Gestellte Aufgabe a: Gib aus dem Lesetext über die Londoner Kunstauktionen einen Abschnitt wörtlich wieder. Beginne bei den Worten „Am Morgen schwärmte“ und höre nach „Zeitalter digitaler Bilderflut.“ auf.
^^^^^^^^^^^^^^^^
Zeitgenossen-Auktionen in London: Ende einer Epoche

Albert Oehlen, David Ostrowski, Adrian Ghenie: Der internationale Kunstmarkt hat neue Lieblinge. Sie werden auf den Auktionen von Christie's und Sotheby's in London teuer gehandelt

Am Morgen schwärmte Christie’s-Chefmanager Steve Murphy beim Pressefrühstück von der globalen Reichweite der Kunstbegeisterung. „Dies ist der große Moment der Kunst in der Geschichte, so wie es die sechziger Jahre für die Musik waren“. Am Abend sah man in den Auktionen, wohin das führt. Anders als damals für Massen neuer Plattensammler kommt einen heute die Begeisterung für Kunst teuer zu stehen. Grund dafür ist für Murphy die emotionale Verbindung zum Original: Sie sei noch nie so wichtig gewesen wie im Zeitalter digitaler Bilderflut.

Also drängten sich die Bieter wieder im voll gepackten Auktionssaal von Christie’s und an den Telefonen. „Es gibt jetzt Warteschlangen für Bieter“, berichtet die Londoner Beraterin für Contemporary Art, Constanze Kubern. 190 Bieter gaben bei Christie’s Gebote für die 75 Lose ab, die Käufer kamen aus 28 Ländern. In den vier Auktionshäusern lagen die Umsätze mit über 225 Millionen Pfund (284 Millionen Euro) ganze 13 Prozent über dem Vorjahr. Die Preise stiegen für junge neue und alte etablierte, vor allem solche aus Europa. Denn das Urteil der Marktteilnehmer war nicht, dass alles zu teuer ist, sondern viele Werke der europäischen Kunst im Vergleich zu den superteuren Amerikanern noch günstig sind und Luft nach oben haben. Wieder einmal wurden diejenigen enttäuscht, die den Kunstmarkt als irrationale Blase sehen, die platzen muss. Oder erst recht bestätigt.

11,5 Millionen Pfund pro Quadratzentimeter Kunst

Über allem schwebte, wie es nun die Regel ist, Francis Bacon. Diesmal nicht mit einem 140-Millionen-Dollar-Triptychon auf zwei Meter hohen Leinwänden wie im Mai in New York. Das kleine Triptychon mit den Porträtstudien von Bacons Lover George Dyer war als ein Bild gerahmt und konnte bequem von einer Person getragen werden. Mit 26,7 Millionen Pfund bei Sotheby’s, per Qudratzentimeter 8351 Pfund, viel teurer als das New Yorker Großformat. Bei Christie’s war aus dem Nachlass des Kinderautors Roald Dahl eine kleine, brillante „Studie für ein Porträt Lucien Freuds“ eingeliefert, die Dahl einmal für 2700 Pfund gekauft hatte. Mit 11,5 Millionen Pfund wurde der Quadratzentimeter Preis noch einmal gesteigert.
^^^^^^^^^^^^^^^^
Gestellte Aufgabe b: Aktualisiere in den Datensätzen die Zeilen von der Zeile mit „Uncheck the Crusher - Infinite Buffer storage“ bis einschließlich der letzten Zeile der Datensätze, indem du „checkbox“ durch „Kontrollkästchen“ ersetzt und alles andere unverändert lässt. Gib nur diese Zeilen ohne die Bilder aus.
^^^^^^^^^^^^^^^^
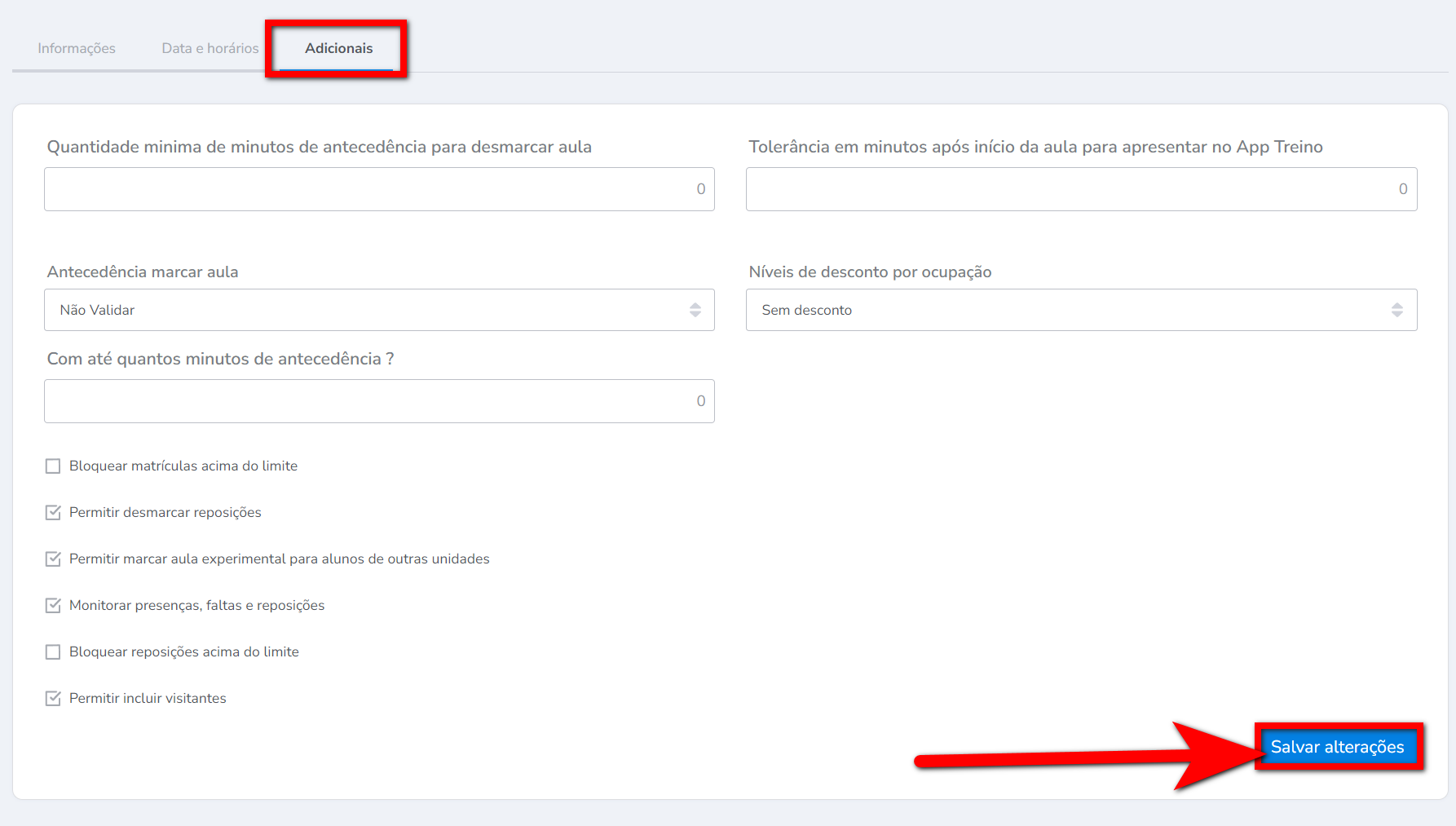The width and height of the screenshot is (1456, 826).
Task: Click the arrows icon in the Não Validar select
Action: point(695,310)
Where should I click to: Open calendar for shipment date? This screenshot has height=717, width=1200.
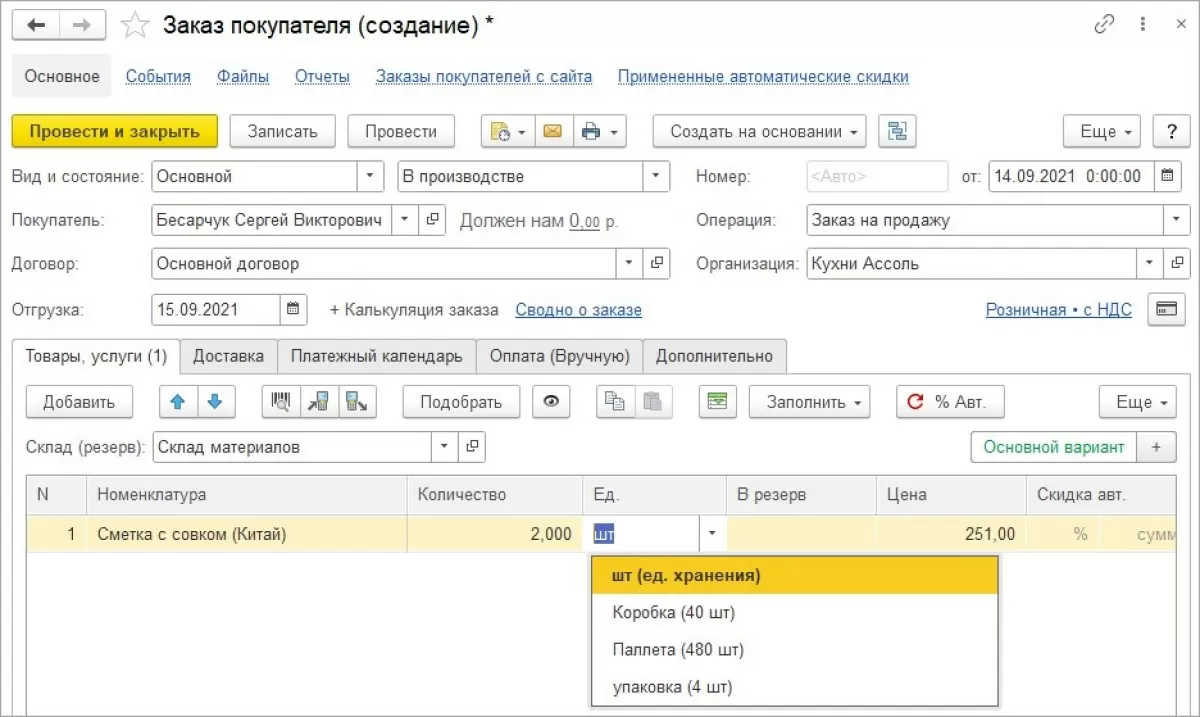point(293,309)

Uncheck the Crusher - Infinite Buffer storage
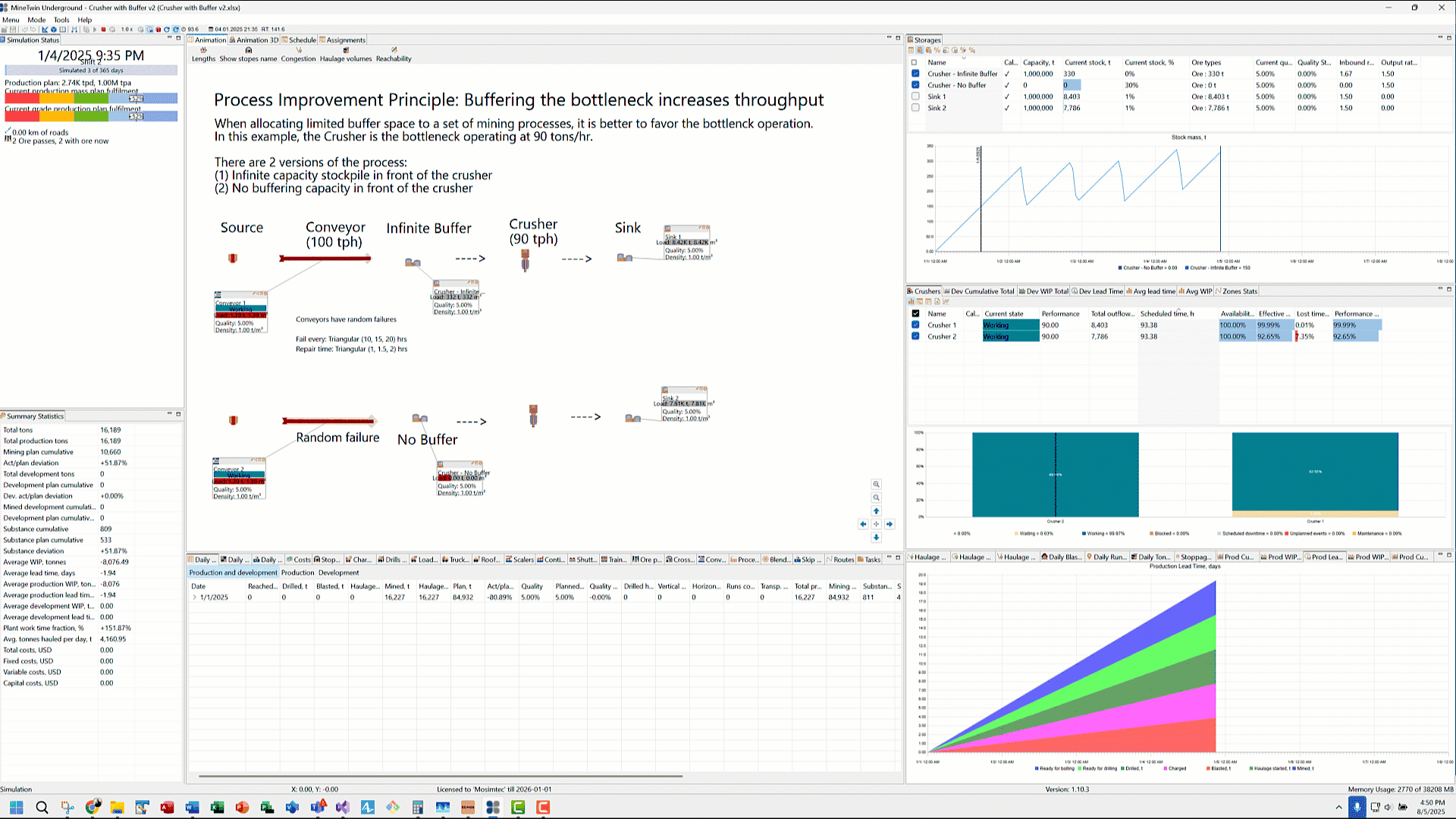coord(915,74)
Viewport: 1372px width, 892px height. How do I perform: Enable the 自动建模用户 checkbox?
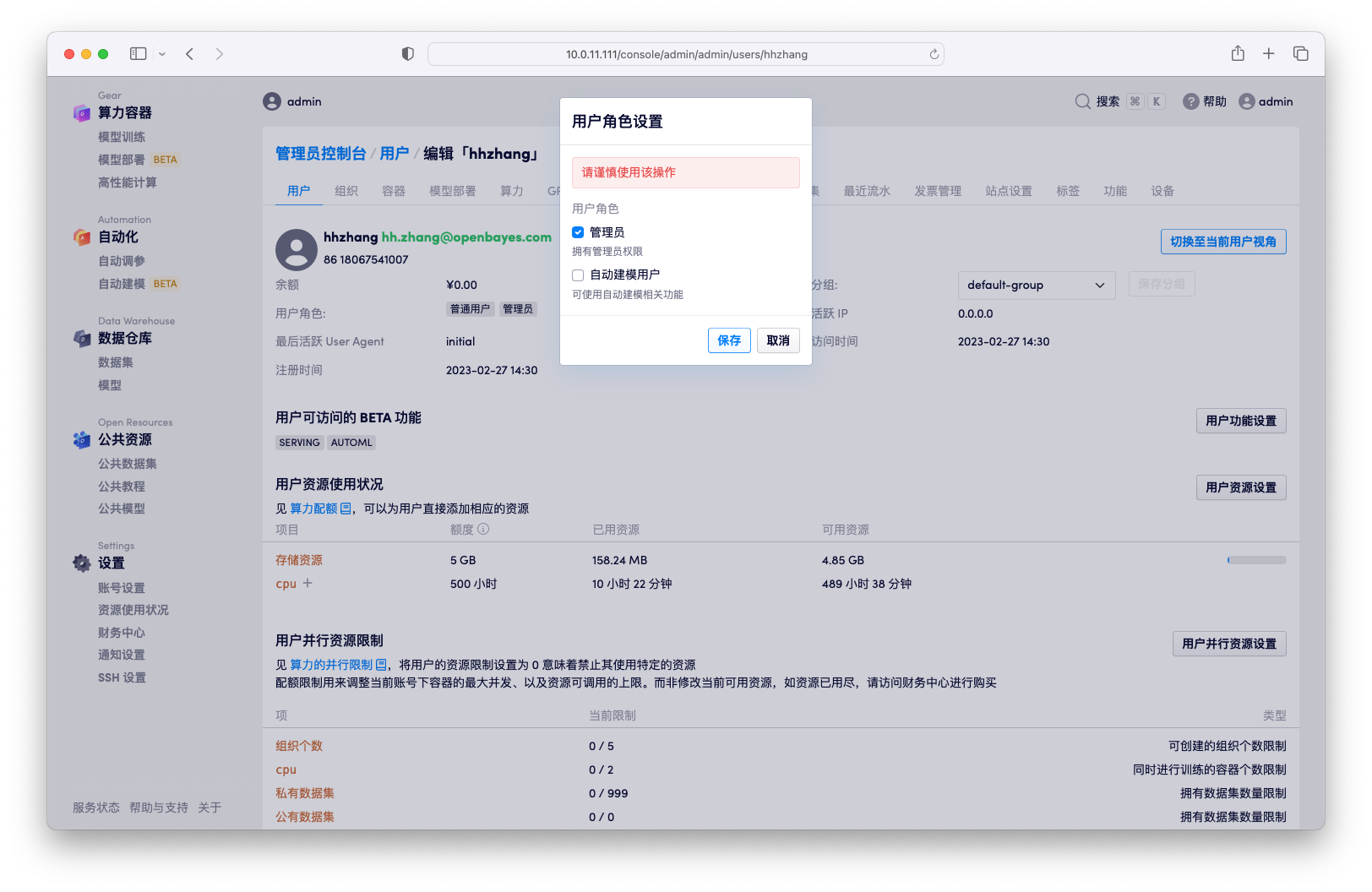[578, 275]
^^^^^^^^^^^^^^^^
Richtiges Ergebnis a:
Am Morgen schwärmte Christie’s-Chefmanager Steve Murphy beim Pressefrühstück von der globalen Reichweite der Kunstbegeisterung. „Dies ist der große Moment der Kunst in der Geschichte, so wie es die sechziger Jahre für die Musik waren“. Am Abend sah man in den Auktionen, wohin das führt. Anders als damals für Massen neuer Plattensammler kommt einen heute die Begeisterung für Kunst teuer zu stehen. Grund dafür ist für Murphy die emotionale Verbindung zum Original: Sie sei noch nie so wichtig gewesen wie im Zeitalter digitaler Bilderflut.

Richtiges Ergebnis b:
Uncheck the Crusher - Infinite Buffer storage
coord(915,74)
Viewport: 1372px width, 892px height. How do I perform: Enable the 自动建模用户 Kontrollkästchen?
[578, 275]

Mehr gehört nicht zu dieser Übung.